### Document text
________________

Betancourt and Berroa share another similarity, in that they both came into the league with very strong defensive reputations, but after their rookie seasons they started to put on weight and lost lateral mobility, and their defensive numbers went south along with the scouting reports.

I’m not prepared to argue definitively as to whether Betancourt today is a better player than Angel Berroa was in 2005. I don’t have to – all that matters is that I’m actually debating whether Betancourt is a better player than Angel Berroa was. If the Royals could have found a team willing to take Berroa’s contract – which, like Betancourt’s, ran for two more seasons – they would have jumped at it, prospects be damned. But four years later, Dayton Moore is so eager to reprise the Angel Berroa era that he gave up real talent to do so.

The biggest difference between Betancourt and Berroa, frankly, is that while Berroa (to his credit) maintained a positive disposition to the end, Betancourt was benched just a month ago for lack of hustle. Look at these quotes:

Betancourt, who has had meetings with his manager and coaches all season, insists he's doing nothing different now than ever.

“I’ve been doing the same routine for years,” Betancourt said. “I can’t control the lineup. I’m doing whatever I’ve done in the past.”

That, of course, may well be the issue. Betancourt has never been a hard worker, and the past four days have not served him well.

and my favorite:

Monday, when 12 position players showed up for early batting practice, Betancourt was not among them.

“I was asleep on the plane when they announced that,” Betancourt said.

The guy can’t hit, he can’t field, his performance has been going backwards for the past two years – and it turns out that he can’t be bothered to get better. Just remember that in case anyone brings up the fact that Dan Cortes was arrested for drunken disorderliness in Arkansas last week.

(Maybe part of the rationale for this trade is that the Royals are trying to send a message to their minor league players: don’t embarrass the organization. That’s the front office’s job.)

________________

### Given information
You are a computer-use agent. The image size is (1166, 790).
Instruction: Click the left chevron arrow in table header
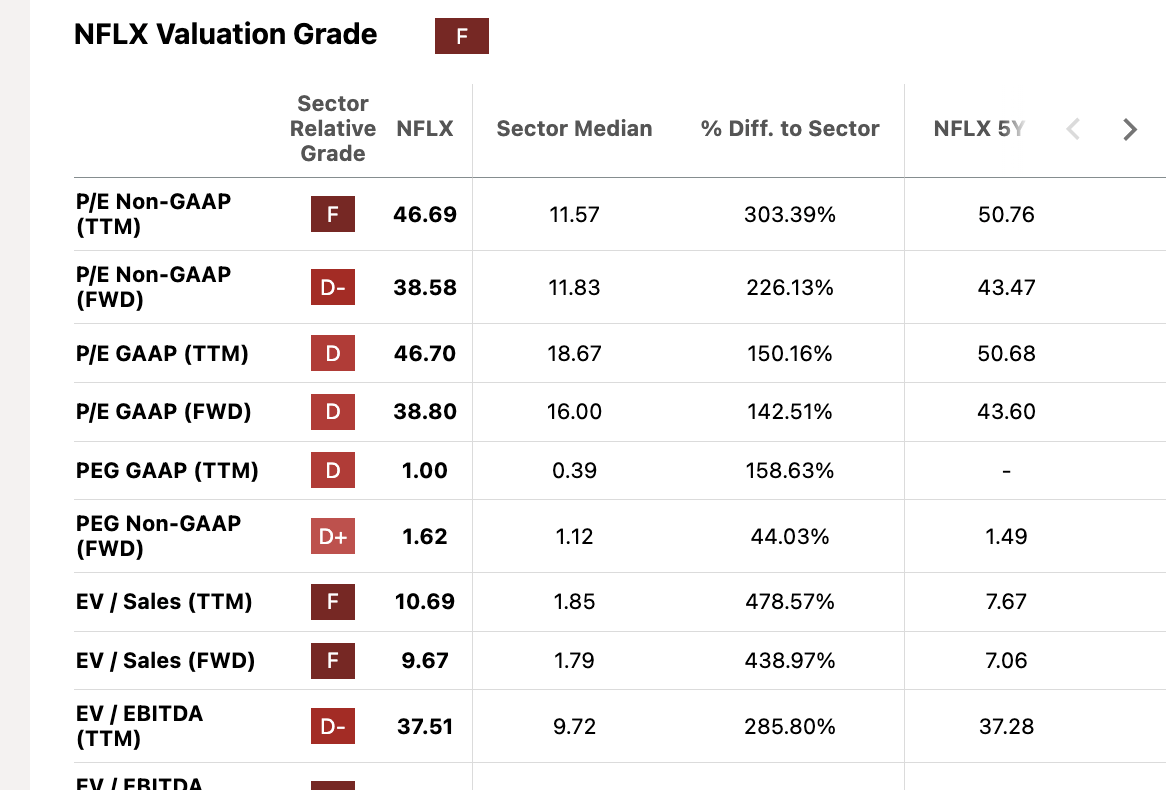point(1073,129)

________________

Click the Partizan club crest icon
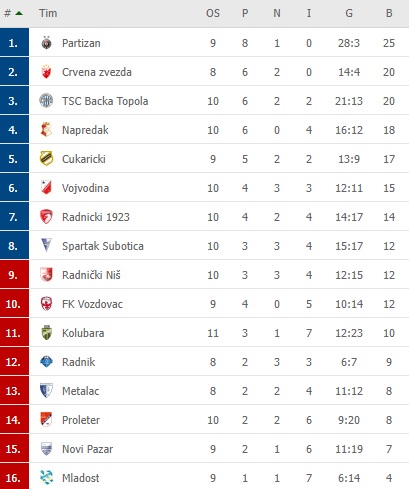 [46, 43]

________________

### Tasks
#1 From the commentary on Yuniesky Betancourt above, reproduce the passage that begins at the words "The biggest difference" and stops after the words "not among them.".
#2 In the commentary on Betancourt, what was Dan Cortes arrested for last week?
#3 Take the commentary on Betancourt and the Royals further, starting right after its final sentence.

### Outputs
#1
The biggest difference between Betancourt and Berroa, frankly, is that while Berroa (to his credit) maintained a positive disposition to the end, Betancourt was benched just a month ago for lack of hustle. Look at these quotes:

Betancourt, who has had meetings with his manager and coaches all season, insists he's doing nothing different now than ever.

“I’ve been doing the same routine for years,” Betancourt said. “I can’t control the lineup. I’m doing whatever I’ve done in the past.”

That, of course, may well be the issue. Betancourt has never been a hard worker, and the past four days have not served him well.

and my favorite:

Monday, when 12 position players showed up for early batting practice, Betancourt was not among them.

#2 Drunken disorderliness in Arkansas.

#3
I suppose this day was inevitable, ever since we learned that early in his tenure, Moore offered the Mariners Billy Butler for Betancourt straight up. Mariners GM Bill Bavasi, bless his heart, turned the trade down. Today Moore defended the trade with this quote:

“Two years ago,” Moore said, “it looked like (Betancourt) was going to be a star. He was regarded as one of the up-and-coming great shortstops in the game. He just hasn’t reached that potential yet.”

No offense, Dayton, but outside of Seattle and Kansas City, exactly who regarded him as one of the up-and-coming great shortstops in the game? He had a .308 OBP and walked 15 times all season. And did it ever occur to you that the reason “he just hasn’t reached that potential yet” is precisely because he doesn’t know the strike zone from The Twilight Zone?

(Mind you, Dayton sounds like a genius compared to Trey Hillman: “This is an upgrade for us,” Royals manager Trey Hillman said of Betancourt. “I like it because it gives us a good shortstop with decent offensive stats.”)

Unfortunately for the Royals, last year Bavasi was fired – and remember, this was the same genius who, before the axe fell, cited the departure of Jose Guillen as one of his biggest regrets – and the Mariners hired the talented Jack Zduriencik as their new GM. Zduriencik had been the scouting director for the Milwaukee Brewers, but unlike certain scout-oriented GMs he quickly proved that he was not intimidated by statistical analysis. He created a Department of Statistical Research and hired his former assistant Tony Blengino to run it. The Mariners also hired the brilliant Tom Tango as a consultant.

This winter, the Mariners and Royals were both looking for first basemen. The Mariners decided to gamble on a player who, despite a .485 career slugging average and being a perennial stathead favorite, had never batted even 450 times in a season and had gone over 300 plate appearances just twice. They signed Russ Branyan to a $1.4 million contract, and Branyan currently is hitting .284/.383/.575 and ranks second in the league with 21 homers despite playing in one of the AL’s best pitchers’ parks. The Royals, despite having one of the best first base prospects in baseball in Kila Ka’aihue, instead sacrificed a quality reliever in Leo Nunez for the opportunity to pay Mike Jacobs over $3 million. Jacobs had a career .498 slugging average, but his plate discipline was terrible and he was coming off his best season at age 27 – a strong statistical sign that he was likely to fall back. You may recall that the stats community hated the trade. He’s hitting .218/.294/.401.

And now, even though Betancourt’s stock has dropped so steeply over the last two years that he’s now eligible for TARP funds, the Mariners were able to get out from most of that contract and grab some nice arms to boot – because the Royals were willing to serve as their victim.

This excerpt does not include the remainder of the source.